In 1806, a revised and much enlarged set of regulations was issued at the instigation of Lord Barham, the First Lord of the Admiralty. Article 14 of these regulations was much the same as Article 28 of the earlier ones, instructing the captain as follows: “He is not to allow of any woman being carried to sea in the ship, nor of any foreigners who are officers and gentlemen being received on board ship either as passengers or as part of the crew without orders from his superior officer, or the Lords Commissioners of the Admiralty.”
8

It is interesting to compare these instructions concerning women with those issued by the British army during the same period. Unlike the navy, which frequently took women to sea but acted as if they did not exist, the army was accustomed to having women accompanying regiments. Loose women and prostitutes were discouraged, but the wives of officers often accompanied their husbands overseas, and a limited number of soldiers' wives were allowed to travel with the regiments on campaigns. The soldiers' wives were expected to make themselves useful by washing the soldiers' linen, searching for victuals, cooking, and acting as nurses. When the regiment was on the march, they accompanied the baggage wagons at the rear of the column, but when they arrived in camp or barracks, they were permitted to share a tent with their husbands or join them in a corner of the barracks.

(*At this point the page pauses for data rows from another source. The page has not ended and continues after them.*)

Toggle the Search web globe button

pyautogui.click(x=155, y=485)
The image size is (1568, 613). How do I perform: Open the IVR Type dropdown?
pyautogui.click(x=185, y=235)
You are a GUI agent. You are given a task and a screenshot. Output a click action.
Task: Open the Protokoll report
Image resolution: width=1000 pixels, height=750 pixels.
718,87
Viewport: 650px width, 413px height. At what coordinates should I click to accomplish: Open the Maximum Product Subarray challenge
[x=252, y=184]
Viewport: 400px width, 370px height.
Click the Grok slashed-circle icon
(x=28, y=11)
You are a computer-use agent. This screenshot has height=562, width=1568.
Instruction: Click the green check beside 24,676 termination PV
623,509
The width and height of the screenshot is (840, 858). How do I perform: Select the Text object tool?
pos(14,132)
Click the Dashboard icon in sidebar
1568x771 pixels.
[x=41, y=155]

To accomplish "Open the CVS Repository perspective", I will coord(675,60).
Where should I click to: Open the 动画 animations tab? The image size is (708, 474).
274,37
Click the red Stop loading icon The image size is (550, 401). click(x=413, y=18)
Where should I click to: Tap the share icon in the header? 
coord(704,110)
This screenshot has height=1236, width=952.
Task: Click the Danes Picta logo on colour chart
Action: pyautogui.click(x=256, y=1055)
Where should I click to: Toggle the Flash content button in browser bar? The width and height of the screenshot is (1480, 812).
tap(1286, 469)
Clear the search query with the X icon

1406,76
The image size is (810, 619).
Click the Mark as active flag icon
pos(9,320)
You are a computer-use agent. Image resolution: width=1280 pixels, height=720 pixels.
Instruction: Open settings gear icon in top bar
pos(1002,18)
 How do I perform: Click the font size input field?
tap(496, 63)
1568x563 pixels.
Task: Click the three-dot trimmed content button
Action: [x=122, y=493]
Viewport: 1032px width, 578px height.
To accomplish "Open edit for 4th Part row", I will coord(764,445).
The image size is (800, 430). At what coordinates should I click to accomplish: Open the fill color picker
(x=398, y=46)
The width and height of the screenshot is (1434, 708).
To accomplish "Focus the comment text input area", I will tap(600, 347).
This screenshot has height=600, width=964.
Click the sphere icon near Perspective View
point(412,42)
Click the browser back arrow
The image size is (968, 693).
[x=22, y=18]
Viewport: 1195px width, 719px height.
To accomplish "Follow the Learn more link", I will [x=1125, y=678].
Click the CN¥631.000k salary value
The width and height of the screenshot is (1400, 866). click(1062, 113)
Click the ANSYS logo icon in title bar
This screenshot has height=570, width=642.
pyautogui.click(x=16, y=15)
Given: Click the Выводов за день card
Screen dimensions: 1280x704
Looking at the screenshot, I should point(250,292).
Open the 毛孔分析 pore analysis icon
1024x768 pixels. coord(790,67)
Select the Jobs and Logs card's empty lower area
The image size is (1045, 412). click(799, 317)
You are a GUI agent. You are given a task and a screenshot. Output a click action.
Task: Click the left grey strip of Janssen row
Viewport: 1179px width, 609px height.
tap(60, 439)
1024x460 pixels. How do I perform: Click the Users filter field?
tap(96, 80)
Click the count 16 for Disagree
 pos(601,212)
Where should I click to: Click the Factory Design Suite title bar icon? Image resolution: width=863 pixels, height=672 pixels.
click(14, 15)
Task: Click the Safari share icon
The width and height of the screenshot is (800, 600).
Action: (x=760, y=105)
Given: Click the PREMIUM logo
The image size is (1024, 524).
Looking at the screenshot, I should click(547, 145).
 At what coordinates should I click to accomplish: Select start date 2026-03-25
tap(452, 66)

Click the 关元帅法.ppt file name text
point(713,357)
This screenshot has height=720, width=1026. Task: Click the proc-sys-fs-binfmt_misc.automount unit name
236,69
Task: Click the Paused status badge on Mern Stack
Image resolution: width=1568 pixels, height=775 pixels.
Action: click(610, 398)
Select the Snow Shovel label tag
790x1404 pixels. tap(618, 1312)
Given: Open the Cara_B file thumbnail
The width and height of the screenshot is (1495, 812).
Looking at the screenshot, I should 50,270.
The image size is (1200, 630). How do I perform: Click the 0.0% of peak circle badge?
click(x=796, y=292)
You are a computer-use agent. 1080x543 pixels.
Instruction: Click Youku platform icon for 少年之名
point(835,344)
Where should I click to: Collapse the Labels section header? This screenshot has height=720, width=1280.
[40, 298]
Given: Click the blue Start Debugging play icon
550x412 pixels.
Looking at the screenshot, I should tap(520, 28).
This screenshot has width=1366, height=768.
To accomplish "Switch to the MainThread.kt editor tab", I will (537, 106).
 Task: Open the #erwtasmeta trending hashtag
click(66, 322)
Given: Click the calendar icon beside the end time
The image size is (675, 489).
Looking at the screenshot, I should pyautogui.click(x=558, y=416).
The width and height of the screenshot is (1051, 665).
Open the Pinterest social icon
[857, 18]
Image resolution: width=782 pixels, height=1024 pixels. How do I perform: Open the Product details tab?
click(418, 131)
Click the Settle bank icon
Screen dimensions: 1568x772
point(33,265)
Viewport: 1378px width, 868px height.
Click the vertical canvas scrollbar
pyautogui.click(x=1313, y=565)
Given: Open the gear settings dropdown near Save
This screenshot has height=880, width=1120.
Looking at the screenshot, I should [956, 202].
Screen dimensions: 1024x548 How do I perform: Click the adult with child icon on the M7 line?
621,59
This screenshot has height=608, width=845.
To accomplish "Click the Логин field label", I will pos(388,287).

In the early part of the eighteenth century, the number of soldiers' wives allowed to accompany a regiment varied from three to ten for each company, but the situation was regularized in 1800 when the Duke of York issued an order setting out that “His Royal Highness permits women, being the lawful wives of soldiers, to embark in the proportion of 6 to 100 men (Non-commissioned Officers included).”
9
This number is confirmed by orders issued for individual regiments. In 1801, for instance, the Corps of Riflemen published “Rules for the Soldiers' Wives,” which began, “The number of women allowed by Government to embark on service are six for every hundred men, inclusive of all Non-commissioned Officers' wives. This number is ample and indeed more than sufficient for a light corps. . . .”
10
In 1807, a General Order for troops destined for service on the Continent further specified that the wives should be carefully selected “as being of good character and having the inclination to render themselves useful; it is very desirable that those who have children should be left at home.”
11

There were about 4,500 wives with the army in Spain in December 1813, and memoirs of army officers who served under the Duke of Wellington in the Peninsular campaign suggest that the women had a hard time.
12
They were subject to army discipline and punishment, suffered from exposure and hunger, and gained a reputation for plundering on and off the battlefield. Like their husbands, they were exposed to enemy attack. However, as they were in such short supply, the women were never likely to remain widows for long if their husbands were killed. Lieutenant William Gratton noted that “when a married man was shot, and his wife was a capable and desirable person, she would receive half a dozen proposals before her husband was 48 hours in the grave.”
13

Much less is known about wives at sea than is known about army wives, and the evidence we have is fragmentary. In the Public Record Office in London are twelve private journals by a young Irish physician named Leonard Gillespie, which provide a vivid insight into life on a small warship. Gillespie was appointed surgeon of the 16-gun sloop
Racehorse
in August 1787, and he spent the next three and a half years on the ship as she patrolled up and down the east coast of Britain, impressing seamen and chasing smugglers. Women mostly feature in his journal when the
Racehorse
is in port. In December 1787, for instance, the sloop was anchored at the Nore, and he recorded the presence of four prostitutes on board. They had infected several members of the crew with venereal disease, “yet these women are seemingly well in health, are in good spirits and having been turned over from their first paramours are entertained by others who seem to remain unaffected by any syphilitic complaints.”